Vozes de todo o país se unem para cantar o samba paulista e negro de Geraldo Filme

Geraldo Filme (centro) e Plínio Marcos (abaixo), com Toniquinho Batuqueiro e Zeca da Casa Verde, em LP de 1974. CD (destaque) traz vozes femininas e negras para mostrar obra do compositor paulista

Sambista que dá voz aos negros e pobres de São Paulo tem obra reunida em CD duplo, só com cantoras negras, de várias gerações, e com show no Sesc

Por Vitor Nuzzi, da Rede Brasil Atual

Geraldo Filme (centro) e Plínio Marcos (abaixo), com Toniquinho Batuqueiro e Zeca da Casa Verde, em LP de 1974. CD (destaque) traz vozes femininas e negras para mostrar obra do compositor paulista (Rede Brasil Atual /Divulgação)

São Paulo – Com 10 anos de idade, Geraldo não gostou de ouvir de seu pai, seu Sebastião, que o samba feito em São Paulo não tinha qualidade como no Rio de Janeiro. E resolveu responder – em forma de samba.

Eu sou paulista, gosto de samba
Na Barra Funda também tem gente bamba
Somos paulistas e sambamos p’ra cachorro
P’ra ser sambista não precisa ser do morro

Eu vou mostrar foi a primeira composição de Geraldo Filme, nascido em 1928 em São João da Boa Vista, interior de São Paulo, mas formado nas rodas de samba da capital e em Pirapora do Bom Jesus, um dos “berços” do chamado samba paulista. Mas em sua obra ele também cantou a vida do povo pobre e negro, dos injustiçados e oprimidos, sua própria história, a origem africana.

A dor da chibata

“Geraldo Filme traz uma coisa mais profunda que o samba de São Paulo. Tem a batida negra. Está numa raiz profunda. Quando ele canta, também traz uma força muito grande. Você sente a chibata, a ferida nas costas. É um pouco como como os cantores de blues, dos campos de algodão no Mississipi. Traz uma marca”, diz o músico e escritor Leo Lama, que conheceu Geraldo ainda criança. Era um dos vários amigos que o pai de Leo, o dramaturgo Plínio Marcos, levava para casa.

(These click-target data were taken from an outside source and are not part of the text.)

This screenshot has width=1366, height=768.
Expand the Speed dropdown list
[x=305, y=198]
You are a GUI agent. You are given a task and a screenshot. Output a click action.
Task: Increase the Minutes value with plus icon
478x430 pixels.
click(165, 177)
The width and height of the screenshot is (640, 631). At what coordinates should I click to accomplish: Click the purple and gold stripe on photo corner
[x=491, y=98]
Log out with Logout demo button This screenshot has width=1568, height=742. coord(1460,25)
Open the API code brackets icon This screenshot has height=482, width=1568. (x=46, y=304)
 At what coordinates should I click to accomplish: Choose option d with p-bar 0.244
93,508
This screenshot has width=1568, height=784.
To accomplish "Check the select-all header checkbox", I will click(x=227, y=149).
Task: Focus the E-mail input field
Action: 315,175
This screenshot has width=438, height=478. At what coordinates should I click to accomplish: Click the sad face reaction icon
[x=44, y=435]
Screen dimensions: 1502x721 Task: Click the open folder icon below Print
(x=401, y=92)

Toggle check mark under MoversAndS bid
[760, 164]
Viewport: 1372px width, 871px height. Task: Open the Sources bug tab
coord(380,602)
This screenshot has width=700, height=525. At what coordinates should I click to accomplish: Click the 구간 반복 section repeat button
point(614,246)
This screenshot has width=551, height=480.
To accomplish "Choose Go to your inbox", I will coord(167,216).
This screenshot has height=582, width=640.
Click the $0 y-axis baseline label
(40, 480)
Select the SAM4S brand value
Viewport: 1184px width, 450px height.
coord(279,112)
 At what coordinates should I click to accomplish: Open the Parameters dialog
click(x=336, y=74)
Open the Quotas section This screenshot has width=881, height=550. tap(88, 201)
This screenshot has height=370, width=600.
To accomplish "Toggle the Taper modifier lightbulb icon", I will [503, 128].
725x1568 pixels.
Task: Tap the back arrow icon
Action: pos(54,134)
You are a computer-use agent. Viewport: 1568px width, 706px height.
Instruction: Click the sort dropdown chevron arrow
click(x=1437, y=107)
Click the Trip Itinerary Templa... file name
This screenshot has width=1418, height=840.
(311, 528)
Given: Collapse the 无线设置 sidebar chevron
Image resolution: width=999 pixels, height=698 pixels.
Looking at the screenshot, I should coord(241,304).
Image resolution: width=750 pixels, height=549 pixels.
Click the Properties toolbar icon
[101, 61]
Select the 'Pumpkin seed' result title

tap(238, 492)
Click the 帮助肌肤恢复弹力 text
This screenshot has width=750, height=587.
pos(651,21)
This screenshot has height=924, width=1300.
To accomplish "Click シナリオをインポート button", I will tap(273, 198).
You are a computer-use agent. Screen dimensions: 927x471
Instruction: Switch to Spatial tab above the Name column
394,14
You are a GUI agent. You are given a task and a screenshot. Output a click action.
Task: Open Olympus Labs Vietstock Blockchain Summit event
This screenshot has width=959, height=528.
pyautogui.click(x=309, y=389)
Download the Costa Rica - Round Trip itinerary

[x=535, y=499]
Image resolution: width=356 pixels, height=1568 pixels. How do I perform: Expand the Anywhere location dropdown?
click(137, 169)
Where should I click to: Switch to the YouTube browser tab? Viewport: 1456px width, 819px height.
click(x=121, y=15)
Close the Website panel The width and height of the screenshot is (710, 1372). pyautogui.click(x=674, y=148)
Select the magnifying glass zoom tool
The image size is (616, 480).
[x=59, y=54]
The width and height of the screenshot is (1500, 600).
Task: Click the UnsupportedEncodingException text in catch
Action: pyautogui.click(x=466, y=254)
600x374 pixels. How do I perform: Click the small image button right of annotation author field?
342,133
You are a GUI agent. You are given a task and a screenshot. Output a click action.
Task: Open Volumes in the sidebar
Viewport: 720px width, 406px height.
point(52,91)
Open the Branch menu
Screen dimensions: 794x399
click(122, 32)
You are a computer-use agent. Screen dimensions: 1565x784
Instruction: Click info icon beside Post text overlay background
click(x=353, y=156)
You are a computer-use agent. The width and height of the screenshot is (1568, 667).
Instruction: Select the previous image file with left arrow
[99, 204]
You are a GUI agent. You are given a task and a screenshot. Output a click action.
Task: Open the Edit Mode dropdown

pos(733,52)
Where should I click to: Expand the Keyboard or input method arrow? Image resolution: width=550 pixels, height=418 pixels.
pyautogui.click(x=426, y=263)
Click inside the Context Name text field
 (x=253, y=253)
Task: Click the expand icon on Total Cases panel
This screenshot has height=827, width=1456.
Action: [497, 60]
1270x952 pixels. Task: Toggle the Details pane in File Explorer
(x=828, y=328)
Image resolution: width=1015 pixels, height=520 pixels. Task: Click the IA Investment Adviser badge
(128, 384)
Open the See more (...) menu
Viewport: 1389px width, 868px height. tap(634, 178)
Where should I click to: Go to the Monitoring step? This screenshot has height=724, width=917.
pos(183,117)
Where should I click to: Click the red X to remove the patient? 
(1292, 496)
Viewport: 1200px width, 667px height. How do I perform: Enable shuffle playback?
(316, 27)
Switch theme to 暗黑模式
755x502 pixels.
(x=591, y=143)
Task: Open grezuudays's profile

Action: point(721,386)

“Eles comiam bastante”, brinca Leo, lembrando dos encontros caseiros, na Bela Vista, o popular bairro do Bexiga, onde moravam, perto da Vai-Vai, uma das mais tradicionais escolas de samba paulistanas, para a qual Geraldo compôs um samba-enredo em homenagem ao poeta Solano Trindade, vice-campeão do carnaval de 1976. “Meu pai era patrono de várias escolas, circulava no meio. Era uma coisa marcante”, conta Leo, recordando ainda das frequentes rodas de samba em um sítio da família.

Nem sempre conhecida, mesmo em São Paulo, a não ser por quem é do samba, a obra de Geraldo Filme ganha uma releitura com o lançamento de um CD duplo, com 20 de suas composições, cada uma cantada por uma mulher negra. Do selo Sesc, o álbum duplo Tio Gê – O samba paulista de Geraldo Filme será lançado com dois dias de show na unidade Belenzinho, na próxima sexta-feira (13) e no sábado (14), às 21h, com participação de Alaíde Costa, Amanda Maria, Ellen Oléria, Graça Cunha (na sexta), Áurea Martins, Fabiana Cozza, Luciah Helena e Virgínia Rosa (no dia seguinte).

Canções e textos

Além das 20 faixas, o disco traz textos escritos por Leo Lama e interpretados pelos atores, também negros, Aílton Graça, Sidney Santiago Kuanza e João Acaiabe. “Essas histórias que contei eu ouvia muito”, diz Leo. “O malandro de antigamente tinha muito mais a ver com elegância do que com alguém que passava os outros para trás. Quase um romântico, alguém que fazia malabarismo na vida, sabia driblar a vida. Só que isso foi se deteriorando e virando o tal jeitinho brasileiro.”

Um dos textos que acompanham o CD traz uma história curiosa, do tempo em que Geraldo teve uma lavanderia, uma de suas muitas ocupações, e ajudava os amigos do samba.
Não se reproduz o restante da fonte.